> Task data

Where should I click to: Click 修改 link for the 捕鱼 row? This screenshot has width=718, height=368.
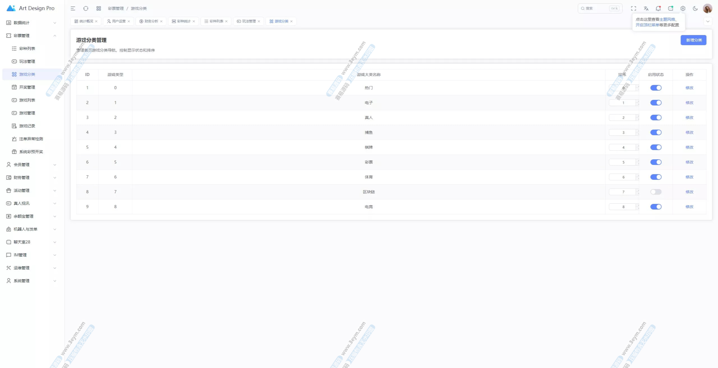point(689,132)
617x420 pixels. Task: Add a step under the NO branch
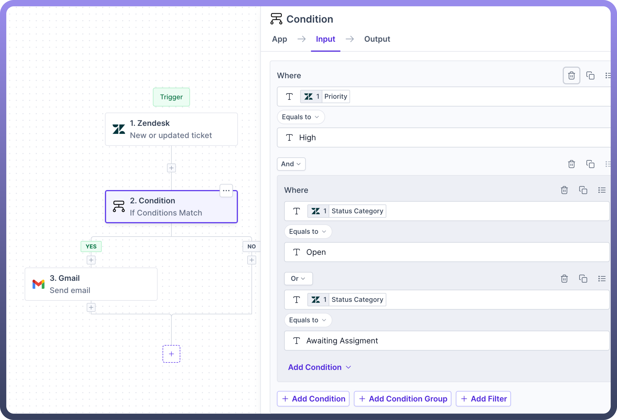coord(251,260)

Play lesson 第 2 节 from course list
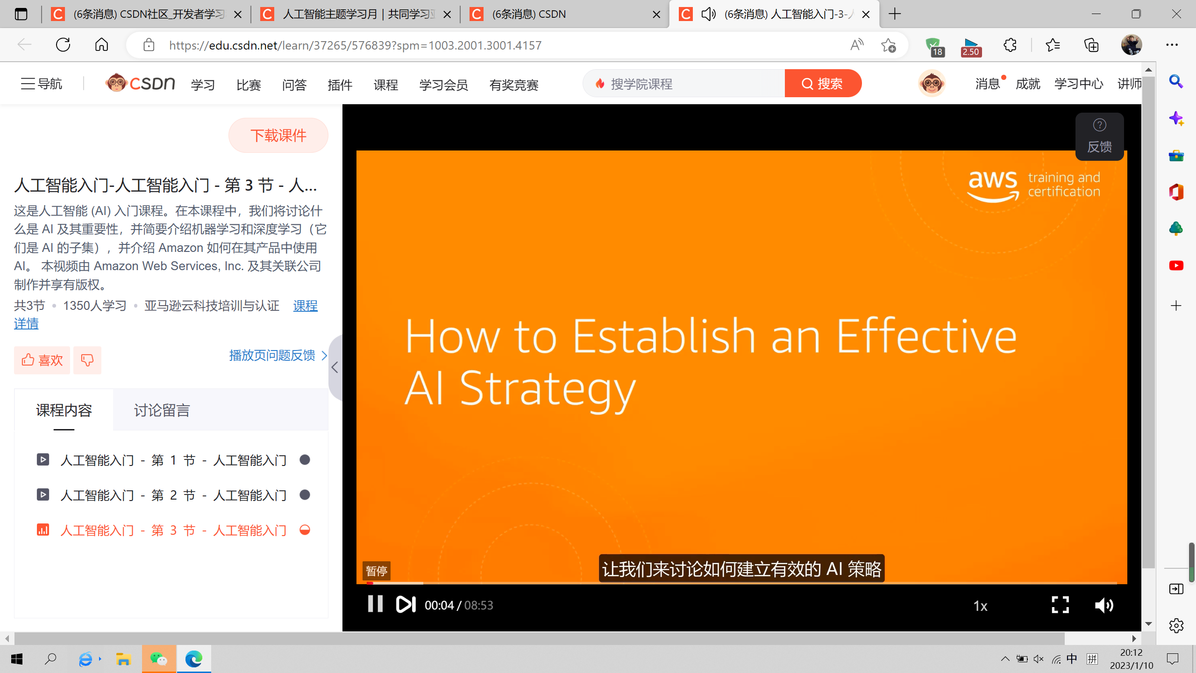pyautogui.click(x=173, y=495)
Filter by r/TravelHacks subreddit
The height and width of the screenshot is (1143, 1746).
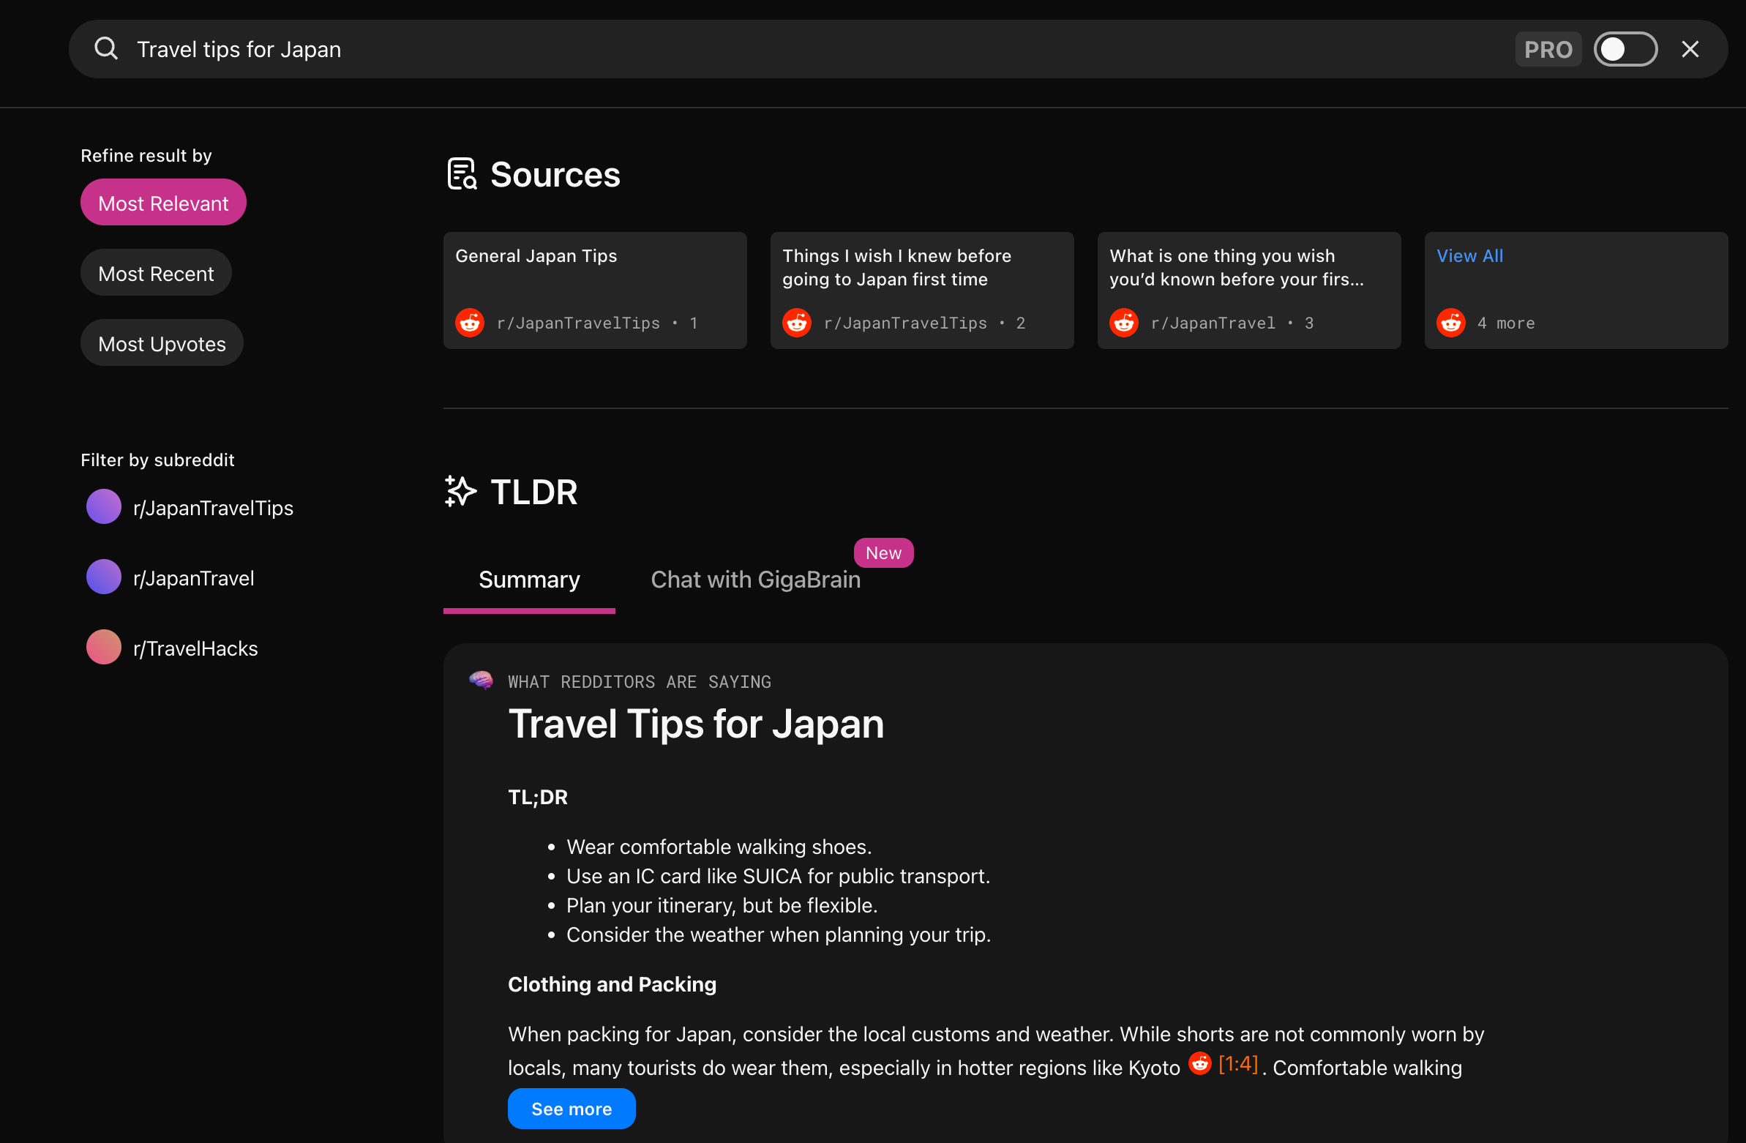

> Exercise description
If the data includes images, skip them and copy every line exactly.

> Task result
Where should I click to: Click 修改 link for the 捕鱼 row? This screenshot has width=718, height=368.
point(689,132)
617x420 pixels. Task: Add a step under the NO branch
coord(251,260)

Play lesson 第 2 节 from course list
pyautogui.click(x=173, y=495)
Filter by r/TravelHacks subreddit
The height and width of the screenshot is (1143, 1746).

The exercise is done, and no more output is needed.